* [ASSIGNMENT]:
Copy out the full spinach bowl recipe below, word for word.

* [EXCERPTED TEXT]:
Seasonal Spinach Bowl (Printable Version)

A vibrant bowl combining fresh spinach, roasted vegetables, grains, chickpeas, and tangy lemon-tahini dressing.

# What You'll Need:

→ Grains

01 - 1 cup quinoa, rinsed
02 - 2 cups water

→ Vegetables

03 - 6 cups fresh baby spinach, washed
04 - 1 medium sweet potato, peeled and diced
05 - 1 red bell pepper, diced
06 - 1 small red onion, sliced
07 - 1 cup cherry tomatoes, halved

→ Legumes & Toppings

08 - 1 can (400 g) chickpeas, drained and rinsed
09 - 1/4 cup crumbled feta cheese (optional)
10 - 1/4 cup roasted pumpkin seeds (pepitas)

→ Dressing

11 - 3 tbsp tahini
12 - 2 tbsp fresh lemon juice
13 - 1 tbsp olive oil
14 - 1 small garlic clove, minced
15 - 1 to 2 tbsp water (to thin)
16 - Salt and black pepper to taste

# How To Make:

01 - Preheat oven to 400°F and line a baking sheet with parchment paper.
02 - Toss diced sweet potato, bell pepper, and sliced red onion with olive oil, salt, and pepper. Roast on the prepared baking sheet for 20 to 25 minutes, stirring halfway through, until tender and lightly browned.
03 - Bring quinoa and water to a boil in a saucepan. Reduce heat to low, cover, and simmer for 15 minutes or until the water is absorbed. Remove from heat and fluff with a fork.
04 - Whisk together tahini, lemon juice, olive oil, minced garlic, salt, and pepper in a small bowl. Add water one tablespoon at a time until the dressing reaches a creamy, pourable consistency.
05 - In a skillet over medium heat, sauté the drained chickpeas with a pinch of salt for 3 to 4 minutes until slightly crisp.
06 - Distribute spinach evenly among four bowls. Top with quinoa, roasted vegetables, cherry tomatoes, sautéed chickpeas, optional feta cheese, and roasted pumpkin seeds.
07 - Drizzle lemon-tahini dressing over each bowl and serve immediately.

* [Stored records]:
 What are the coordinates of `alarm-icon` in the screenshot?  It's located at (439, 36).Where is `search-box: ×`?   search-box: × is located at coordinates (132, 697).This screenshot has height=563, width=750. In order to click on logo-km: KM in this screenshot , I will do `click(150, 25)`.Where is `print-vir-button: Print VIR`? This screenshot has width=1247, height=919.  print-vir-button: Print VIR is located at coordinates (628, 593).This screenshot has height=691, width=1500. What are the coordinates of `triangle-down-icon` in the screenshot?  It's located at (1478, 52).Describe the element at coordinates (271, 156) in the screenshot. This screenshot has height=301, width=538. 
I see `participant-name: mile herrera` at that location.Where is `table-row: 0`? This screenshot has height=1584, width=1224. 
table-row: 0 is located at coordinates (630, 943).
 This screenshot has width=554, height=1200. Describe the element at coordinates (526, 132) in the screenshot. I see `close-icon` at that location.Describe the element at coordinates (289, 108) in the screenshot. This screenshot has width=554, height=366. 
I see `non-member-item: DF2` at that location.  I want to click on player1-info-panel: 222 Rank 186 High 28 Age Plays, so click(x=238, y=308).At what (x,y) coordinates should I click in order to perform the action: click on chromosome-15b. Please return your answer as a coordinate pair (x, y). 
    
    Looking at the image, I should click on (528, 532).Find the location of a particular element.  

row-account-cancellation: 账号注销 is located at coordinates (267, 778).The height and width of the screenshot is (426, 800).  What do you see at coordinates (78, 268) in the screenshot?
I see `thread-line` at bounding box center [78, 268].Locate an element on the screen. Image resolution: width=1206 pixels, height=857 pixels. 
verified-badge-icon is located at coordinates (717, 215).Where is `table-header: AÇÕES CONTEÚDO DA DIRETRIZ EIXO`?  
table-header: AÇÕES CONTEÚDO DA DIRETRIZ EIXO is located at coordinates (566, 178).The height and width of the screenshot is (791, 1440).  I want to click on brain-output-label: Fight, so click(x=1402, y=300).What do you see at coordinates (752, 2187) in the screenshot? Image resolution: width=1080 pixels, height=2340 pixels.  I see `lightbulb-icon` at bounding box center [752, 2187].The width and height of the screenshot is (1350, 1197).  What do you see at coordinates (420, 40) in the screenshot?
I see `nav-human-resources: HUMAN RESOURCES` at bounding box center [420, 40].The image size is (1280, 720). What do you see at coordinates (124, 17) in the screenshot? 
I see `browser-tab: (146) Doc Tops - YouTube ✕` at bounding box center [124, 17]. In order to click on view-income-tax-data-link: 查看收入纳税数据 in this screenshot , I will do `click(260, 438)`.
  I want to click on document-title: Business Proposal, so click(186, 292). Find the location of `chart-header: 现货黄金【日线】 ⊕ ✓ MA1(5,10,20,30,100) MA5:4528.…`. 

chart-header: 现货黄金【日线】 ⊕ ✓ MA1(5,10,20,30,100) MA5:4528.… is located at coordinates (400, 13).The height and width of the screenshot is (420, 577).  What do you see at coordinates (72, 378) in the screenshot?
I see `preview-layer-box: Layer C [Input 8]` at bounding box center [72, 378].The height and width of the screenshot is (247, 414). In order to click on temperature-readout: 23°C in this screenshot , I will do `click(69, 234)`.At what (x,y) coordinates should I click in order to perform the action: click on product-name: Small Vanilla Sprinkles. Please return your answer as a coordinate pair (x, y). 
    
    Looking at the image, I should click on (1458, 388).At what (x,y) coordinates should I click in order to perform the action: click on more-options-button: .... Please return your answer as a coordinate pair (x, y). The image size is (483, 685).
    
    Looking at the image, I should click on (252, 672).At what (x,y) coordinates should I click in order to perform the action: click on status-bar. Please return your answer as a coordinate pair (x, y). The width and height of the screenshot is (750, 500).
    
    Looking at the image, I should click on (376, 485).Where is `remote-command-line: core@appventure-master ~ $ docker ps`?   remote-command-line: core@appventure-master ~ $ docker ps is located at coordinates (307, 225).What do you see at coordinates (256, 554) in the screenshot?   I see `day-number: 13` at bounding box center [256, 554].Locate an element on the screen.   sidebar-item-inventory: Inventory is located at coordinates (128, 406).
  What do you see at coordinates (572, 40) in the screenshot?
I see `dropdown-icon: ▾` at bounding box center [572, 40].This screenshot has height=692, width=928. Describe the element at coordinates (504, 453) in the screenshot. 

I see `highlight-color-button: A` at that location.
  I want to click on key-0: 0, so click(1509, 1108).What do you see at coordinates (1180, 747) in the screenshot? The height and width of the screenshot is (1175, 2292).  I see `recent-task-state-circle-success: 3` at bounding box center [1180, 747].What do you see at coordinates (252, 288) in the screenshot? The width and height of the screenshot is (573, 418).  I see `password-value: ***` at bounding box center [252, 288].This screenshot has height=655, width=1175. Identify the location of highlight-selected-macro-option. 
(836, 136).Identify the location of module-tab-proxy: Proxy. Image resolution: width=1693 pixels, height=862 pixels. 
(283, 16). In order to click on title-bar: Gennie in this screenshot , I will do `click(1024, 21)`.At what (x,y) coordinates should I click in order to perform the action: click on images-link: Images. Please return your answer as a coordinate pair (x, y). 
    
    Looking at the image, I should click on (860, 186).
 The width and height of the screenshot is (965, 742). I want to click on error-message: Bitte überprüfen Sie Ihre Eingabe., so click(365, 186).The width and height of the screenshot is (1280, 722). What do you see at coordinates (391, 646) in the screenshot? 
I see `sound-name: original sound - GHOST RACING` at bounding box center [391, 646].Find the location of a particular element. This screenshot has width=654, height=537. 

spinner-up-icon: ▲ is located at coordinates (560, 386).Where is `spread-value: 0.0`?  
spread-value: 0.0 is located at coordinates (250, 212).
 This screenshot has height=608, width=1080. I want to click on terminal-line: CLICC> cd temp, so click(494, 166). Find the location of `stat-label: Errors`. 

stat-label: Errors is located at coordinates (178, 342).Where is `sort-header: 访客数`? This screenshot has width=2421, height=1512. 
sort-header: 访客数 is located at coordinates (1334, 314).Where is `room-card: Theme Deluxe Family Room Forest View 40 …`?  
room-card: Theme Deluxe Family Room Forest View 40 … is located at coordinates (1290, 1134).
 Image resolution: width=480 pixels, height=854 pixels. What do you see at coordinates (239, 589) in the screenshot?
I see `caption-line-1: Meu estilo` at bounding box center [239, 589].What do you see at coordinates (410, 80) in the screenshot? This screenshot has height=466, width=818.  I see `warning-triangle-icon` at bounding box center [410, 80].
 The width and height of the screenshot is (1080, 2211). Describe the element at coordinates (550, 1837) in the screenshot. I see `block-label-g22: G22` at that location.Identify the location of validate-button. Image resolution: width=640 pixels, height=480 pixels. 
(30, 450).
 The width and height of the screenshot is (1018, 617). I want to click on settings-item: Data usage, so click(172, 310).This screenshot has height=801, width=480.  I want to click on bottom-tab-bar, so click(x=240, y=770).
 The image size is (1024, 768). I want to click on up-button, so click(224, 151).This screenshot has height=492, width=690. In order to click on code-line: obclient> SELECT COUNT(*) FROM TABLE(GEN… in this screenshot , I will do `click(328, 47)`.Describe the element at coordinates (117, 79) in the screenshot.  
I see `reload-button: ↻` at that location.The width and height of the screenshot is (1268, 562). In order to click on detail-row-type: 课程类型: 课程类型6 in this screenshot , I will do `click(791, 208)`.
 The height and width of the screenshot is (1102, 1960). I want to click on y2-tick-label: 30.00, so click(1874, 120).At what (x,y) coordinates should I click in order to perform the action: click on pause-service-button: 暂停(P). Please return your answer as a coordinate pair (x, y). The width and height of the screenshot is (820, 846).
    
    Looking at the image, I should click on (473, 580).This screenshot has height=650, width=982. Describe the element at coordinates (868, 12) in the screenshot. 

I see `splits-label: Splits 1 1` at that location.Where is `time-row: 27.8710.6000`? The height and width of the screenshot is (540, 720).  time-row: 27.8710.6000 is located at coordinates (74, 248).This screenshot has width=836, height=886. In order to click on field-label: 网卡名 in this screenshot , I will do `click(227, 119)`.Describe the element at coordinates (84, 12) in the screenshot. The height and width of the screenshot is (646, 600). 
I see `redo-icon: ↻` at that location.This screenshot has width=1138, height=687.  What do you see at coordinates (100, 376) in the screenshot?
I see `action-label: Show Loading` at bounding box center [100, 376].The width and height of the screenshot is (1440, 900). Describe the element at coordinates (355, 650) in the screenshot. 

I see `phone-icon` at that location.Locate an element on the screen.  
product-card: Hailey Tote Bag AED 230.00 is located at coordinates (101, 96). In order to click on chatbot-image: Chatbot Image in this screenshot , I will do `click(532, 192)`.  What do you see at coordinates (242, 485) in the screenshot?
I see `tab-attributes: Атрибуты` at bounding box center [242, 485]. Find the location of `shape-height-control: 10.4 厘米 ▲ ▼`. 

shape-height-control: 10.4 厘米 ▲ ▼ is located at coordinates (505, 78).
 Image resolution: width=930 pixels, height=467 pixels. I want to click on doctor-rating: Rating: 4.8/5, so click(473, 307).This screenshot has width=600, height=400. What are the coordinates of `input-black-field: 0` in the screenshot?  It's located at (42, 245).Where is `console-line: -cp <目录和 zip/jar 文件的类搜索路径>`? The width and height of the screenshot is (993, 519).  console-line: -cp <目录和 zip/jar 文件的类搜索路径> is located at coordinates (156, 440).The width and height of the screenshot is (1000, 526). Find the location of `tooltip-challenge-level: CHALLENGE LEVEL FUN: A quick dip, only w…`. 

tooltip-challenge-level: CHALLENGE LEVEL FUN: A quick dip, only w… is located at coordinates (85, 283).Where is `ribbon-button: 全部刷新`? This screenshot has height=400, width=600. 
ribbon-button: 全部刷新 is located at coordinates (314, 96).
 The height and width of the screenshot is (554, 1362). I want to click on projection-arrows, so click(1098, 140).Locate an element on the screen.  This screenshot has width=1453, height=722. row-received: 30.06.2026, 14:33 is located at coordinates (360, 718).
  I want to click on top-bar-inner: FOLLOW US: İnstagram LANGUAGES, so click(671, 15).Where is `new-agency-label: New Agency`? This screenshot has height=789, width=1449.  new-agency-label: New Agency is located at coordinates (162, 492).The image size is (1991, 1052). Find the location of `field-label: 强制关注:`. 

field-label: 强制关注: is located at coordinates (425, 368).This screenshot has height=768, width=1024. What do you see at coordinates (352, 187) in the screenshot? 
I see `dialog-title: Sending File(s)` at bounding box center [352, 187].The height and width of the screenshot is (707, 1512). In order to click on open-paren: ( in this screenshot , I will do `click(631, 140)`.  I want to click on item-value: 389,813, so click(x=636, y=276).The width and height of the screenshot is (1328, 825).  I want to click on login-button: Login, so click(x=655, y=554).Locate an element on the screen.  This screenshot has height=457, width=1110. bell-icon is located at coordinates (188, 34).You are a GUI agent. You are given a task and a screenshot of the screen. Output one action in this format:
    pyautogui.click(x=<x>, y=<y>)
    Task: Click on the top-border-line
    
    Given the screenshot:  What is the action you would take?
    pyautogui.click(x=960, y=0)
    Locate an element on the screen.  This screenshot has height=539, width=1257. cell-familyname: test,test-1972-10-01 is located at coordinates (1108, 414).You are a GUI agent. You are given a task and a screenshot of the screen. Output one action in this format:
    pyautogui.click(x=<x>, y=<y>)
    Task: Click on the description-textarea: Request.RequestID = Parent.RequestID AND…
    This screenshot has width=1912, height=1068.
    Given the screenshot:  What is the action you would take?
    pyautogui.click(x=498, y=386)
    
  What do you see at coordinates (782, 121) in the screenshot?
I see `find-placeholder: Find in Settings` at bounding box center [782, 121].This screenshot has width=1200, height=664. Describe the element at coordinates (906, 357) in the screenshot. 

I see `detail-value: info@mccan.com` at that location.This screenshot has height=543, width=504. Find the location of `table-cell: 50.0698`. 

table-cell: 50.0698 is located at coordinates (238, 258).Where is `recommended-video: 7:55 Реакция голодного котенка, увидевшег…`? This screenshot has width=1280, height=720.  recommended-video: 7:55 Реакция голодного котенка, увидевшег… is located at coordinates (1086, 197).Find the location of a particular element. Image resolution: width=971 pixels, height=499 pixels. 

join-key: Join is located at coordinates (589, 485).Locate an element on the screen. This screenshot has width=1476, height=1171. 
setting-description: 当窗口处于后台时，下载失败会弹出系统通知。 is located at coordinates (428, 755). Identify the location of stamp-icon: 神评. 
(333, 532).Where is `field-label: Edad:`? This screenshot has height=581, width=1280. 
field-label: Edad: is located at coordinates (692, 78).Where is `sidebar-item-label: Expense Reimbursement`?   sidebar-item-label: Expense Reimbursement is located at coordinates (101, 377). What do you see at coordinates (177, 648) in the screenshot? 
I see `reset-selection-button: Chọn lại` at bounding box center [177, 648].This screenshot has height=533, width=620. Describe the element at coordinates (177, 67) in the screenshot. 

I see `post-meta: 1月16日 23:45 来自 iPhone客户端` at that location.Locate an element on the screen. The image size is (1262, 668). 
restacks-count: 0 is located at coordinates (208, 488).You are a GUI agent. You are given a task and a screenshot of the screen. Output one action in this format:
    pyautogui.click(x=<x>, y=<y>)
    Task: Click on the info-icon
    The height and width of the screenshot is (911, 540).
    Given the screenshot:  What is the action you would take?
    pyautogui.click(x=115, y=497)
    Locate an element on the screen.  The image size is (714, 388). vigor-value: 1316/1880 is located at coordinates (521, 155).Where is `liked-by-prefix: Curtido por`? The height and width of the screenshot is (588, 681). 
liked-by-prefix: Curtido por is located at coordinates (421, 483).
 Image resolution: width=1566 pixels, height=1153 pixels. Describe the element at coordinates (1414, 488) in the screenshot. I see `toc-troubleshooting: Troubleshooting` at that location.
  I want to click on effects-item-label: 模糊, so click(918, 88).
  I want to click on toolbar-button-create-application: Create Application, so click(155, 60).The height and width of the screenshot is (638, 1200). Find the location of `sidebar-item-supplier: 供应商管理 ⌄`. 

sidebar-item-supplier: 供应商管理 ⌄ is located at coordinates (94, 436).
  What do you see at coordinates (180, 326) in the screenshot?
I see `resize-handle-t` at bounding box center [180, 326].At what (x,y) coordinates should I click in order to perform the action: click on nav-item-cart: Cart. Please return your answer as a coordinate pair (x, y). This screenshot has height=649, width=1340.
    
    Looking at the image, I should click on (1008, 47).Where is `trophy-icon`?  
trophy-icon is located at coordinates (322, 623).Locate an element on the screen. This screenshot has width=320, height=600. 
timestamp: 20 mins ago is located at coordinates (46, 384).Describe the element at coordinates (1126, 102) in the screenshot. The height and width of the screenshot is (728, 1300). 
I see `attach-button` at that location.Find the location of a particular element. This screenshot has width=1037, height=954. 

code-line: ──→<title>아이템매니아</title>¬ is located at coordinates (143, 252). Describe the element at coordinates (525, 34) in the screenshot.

* [YOUR RESPONSE]:
Seasonal Spinach Bowl (Printable Version)

A vibrant bowl combining fresh spinach, roasted vegetables, grains, chickpeas, and tangy lemon-tahini dressing.

# What You'll Need:

→ Grains

01 - 1 cup quinoa, rinsed
02 - 2 cups water

→ Vegetables

03 - 6 cups fresh baby spinach, washed
04 - 1 medium sweet potato, peeled and diced
05 - 1 red bell pepper, diced
06 - 1 small red onion, sliced
07 - 1 cup cherry tomatoes, halved

→ Legumes & Toppings

08 - 1 can (400 g) chickpeas, drained and rinsed
09 - 1/4 cup crumbled feta cheese (optional)
10 - 1/4 cup roasted pumpkin seeds (pepitas)

→ Dressing

11 - 3 tbsp tahini
12 - 2 tbsp fresh lemon juice
13 - 1 tbsp olive oil
14 - 1 small garlic clove, minced
15 - 1 to 2 tbsp water (to thin)
16 - Salt and black pepper to taste

# How To Make:

01 - Preheat oven to 400°F and line a baking sheet with parchment paper.
02 - Toss diced sweet potato, bell pepper, and sliced red onion with olive oil, salt, and pepper. Roast on the prepared baking sheet for 20 to 25 minutes, stirring halfway through, until tender and lightly browned.
03 - Bring quinoa and water to a boil in a saucepan. Reduce heat to low, cover, and simmer for 15 minutes or until the water is absorbed. Remove from heat and fluff with a fork.
04 - Whisk together tahini, lemon juice, olive oil, minced garlic, salt, and pepper in a small bowl. Add water one tablespoon at a time until the dressing reaches a creamy, pourable consistency.
05 - In a skillet over medium heat, sauté the drained chickpeas with a pinch of salt for 3 to 4 minutes until slightly crisp.
06 - Distribute spinach evenly among four bowls. Top with quinoa, roasted vegetables, cherry tomatoes, sautéed chickpeas, optional feta cheese, and roasted pumpkin seeds.
07 - Drizzle lemon-tahini dressing over each bowl and serve immediately.